Motivation to Combine:

A PHOSITA in the field of signal processing and video compression, familiar with Matching Pursuits algorithms, would recognize the computational intensity of repeatedly performing a full search for the maximum absolute inner product (or other extrema) over potentially large datasets with each iteration. The patent itself highlights this problem: "Repeatedly searching the entirety of such updated data sets for new extrema wastes computing resources and may be too slow for many applications."

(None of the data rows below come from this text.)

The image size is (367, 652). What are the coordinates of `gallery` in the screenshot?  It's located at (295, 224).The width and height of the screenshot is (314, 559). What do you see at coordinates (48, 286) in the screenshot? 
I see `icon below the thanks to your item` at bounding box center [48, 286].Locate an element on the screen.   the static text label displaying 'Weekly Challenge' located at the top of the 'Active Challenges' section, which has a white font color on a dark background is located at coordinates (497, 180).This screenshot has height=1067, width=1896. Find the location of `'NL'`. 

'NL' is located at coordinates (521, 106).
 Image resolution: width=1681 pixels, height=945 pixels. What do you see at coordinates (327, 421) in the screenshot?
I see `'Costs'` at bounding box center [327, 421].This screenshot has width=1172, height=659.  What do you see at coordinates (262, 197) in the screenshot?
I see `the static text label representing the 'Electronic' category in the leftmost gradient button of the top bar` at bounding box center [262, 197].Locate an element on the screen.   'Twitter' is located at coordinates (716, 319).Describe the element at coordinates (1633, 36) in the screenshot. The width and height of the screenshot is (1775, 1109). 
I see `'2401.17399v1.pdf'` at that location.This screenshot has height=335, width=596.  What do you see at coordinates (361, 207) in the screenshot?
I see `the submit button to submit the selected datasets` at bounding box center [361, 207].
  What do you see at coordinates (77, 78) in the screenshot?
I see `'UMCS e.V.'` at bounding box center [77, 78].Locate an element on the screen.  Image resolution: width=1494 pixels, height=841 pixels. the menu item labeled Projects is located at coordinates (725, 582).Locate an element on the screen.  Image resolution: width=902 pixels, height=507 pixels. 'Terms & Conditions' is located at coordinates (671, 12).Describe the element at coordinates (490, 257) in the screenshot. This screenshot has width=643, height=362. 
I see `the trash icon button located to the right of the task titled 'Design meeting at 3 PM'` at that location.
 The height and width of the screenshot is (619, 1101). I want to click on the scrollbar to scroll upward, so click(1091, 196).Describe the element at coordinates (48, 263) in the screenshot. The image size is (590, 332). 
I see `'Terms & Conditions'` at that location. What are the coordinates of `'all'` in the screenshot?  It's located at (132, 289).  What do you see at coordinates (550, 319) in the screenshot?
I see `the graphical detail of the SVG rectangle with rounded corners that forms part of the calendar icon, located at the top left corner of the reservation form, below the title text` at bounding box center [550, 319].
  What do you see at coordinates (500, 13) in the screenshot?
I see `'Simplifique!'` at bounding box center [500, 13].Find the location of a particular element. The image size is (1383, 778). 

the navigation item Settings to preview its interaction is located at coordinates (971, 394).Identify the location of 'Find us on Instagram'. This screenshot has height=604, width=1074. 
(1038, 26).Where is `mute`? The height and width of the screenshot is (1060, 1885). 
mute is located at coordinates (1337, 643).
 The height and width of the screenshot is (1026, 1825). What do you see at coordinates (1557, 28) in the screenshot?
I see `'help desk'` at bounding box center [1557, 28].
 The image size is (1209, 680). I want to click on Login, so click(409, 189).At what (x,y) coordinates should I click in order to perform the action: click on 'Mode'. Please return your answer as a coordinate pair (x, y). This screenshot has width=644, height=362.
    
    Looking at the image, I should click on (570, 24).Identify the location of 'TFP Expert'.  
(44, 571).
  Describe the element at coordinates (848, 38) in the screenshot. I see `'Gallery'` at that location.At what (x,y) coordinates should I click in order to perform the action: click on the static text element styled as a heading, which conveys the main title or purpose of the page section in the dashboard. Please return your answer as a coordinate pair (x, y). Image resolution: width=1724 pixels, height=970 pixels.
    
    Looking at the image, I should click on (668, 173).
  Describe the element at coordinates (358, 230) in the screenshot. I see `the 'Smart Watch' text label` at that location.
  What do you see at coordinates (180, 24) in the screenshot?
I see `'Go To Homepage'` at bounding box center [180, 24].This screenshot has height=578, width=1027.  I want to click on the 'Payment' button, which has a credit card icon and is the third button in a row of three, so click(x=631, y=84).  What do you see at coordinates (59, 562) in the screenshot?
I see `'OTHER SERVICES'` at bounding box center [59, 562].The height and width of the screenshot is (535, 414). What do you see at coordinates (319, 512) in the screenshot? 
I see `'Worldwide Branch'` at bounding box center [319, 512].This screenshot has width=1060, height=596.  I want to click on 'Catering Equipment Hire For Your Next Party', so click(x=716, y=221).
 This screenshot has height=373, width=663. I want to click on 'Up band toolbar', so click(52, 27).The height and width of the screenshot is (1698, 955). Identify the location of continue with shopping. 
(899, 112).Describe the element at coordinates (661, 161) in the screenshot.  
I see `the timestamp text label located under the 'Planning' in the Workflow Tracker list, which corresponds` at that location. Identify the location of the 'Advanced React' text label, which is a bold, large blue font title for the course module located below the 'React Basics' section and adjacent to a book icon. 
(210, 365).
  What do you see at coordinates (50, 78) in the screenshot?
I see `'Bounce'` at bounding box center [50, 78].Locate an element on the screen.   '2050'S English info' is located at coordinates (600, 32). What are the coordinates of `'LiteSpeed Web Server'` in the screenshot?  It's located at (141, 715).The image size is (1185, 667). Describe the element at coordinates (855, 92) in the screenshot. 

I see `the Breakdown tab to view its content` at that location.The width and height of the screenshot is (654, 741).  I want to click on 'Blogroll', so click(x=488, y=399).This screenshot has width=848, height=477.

Given this recognized problem in MP, a PHOSITA would be motivated to improve the efficiency of the extremum search process. Hierarchical data structures, such as quadtrees, octrees, k-d trees, or segment trees, for efficient data querying and updates were well-known in computer science for managing large datasets, including for finding minima/maxima, even before the priority date of US 7,707,214. For example, for a 2D dataset, a quadtree hierarchically partitions space into four quadrants, allowing for efficient range queries or updates to specific regions.

A PHOSITA, seeking to optimize the MP algorithm as described by Mallat & Zhang, Neff & Zakhor, or US 5,699,121, would naturally consider applying such well-known data structures to the problem of efficiently finding the maximum inner product and updating the search space when an atom is subtracted (which affects a "footprint" of inner product values).

The combination would involve:

1. Taking the MP algorithm from Mallat & Zhang (for the general principle) or Neff & Zakhor / US 5,699,121 (for video application). These references teach the need to find an extremum (e.g., maximum absolute inner product) at each iteration.
2. Applying a conventional hierarchical data structure (as generally known in the art for efficient extremum finding and localized updates) to store the absolute inner product values. This hierarchical structure would involve:
   • Partitioning the base level data (e.g., the inner product values).
   • Generating higher levels that store indices to the extrema of the lower-level partitions.
   • Propagating updates only through the affected branches of the hierarchy when a base-level data value changes.

The PHOSITA would understand that by organizing the inner product values in a hierarchical manner, the search for the global maximum could be significantly accelerated, especially when only a subset of the inner product values change (as is the case with an atom's "footprint" in MP). The motivation is explicitly to reduce computational resources and improve speed, which directly addresses the recognized problem in the field.

Therefore, the claims of US 7,707,214, particularly Claim 1 and its dependent claims, would be obvious as an application of well-known hierarchical data structure optimization techniques to the problem of efficient extremum finding and updating within the context of iterative Matching Pursuits algorithms for signal and video processing. The problem to be solved (inefficient full searches in MP) was known, and the solution (hierarchical data structures for efficient updates) was also known in a general computing context for similar problems. The combination would have been a matter of routine optimization for a PHOSITA.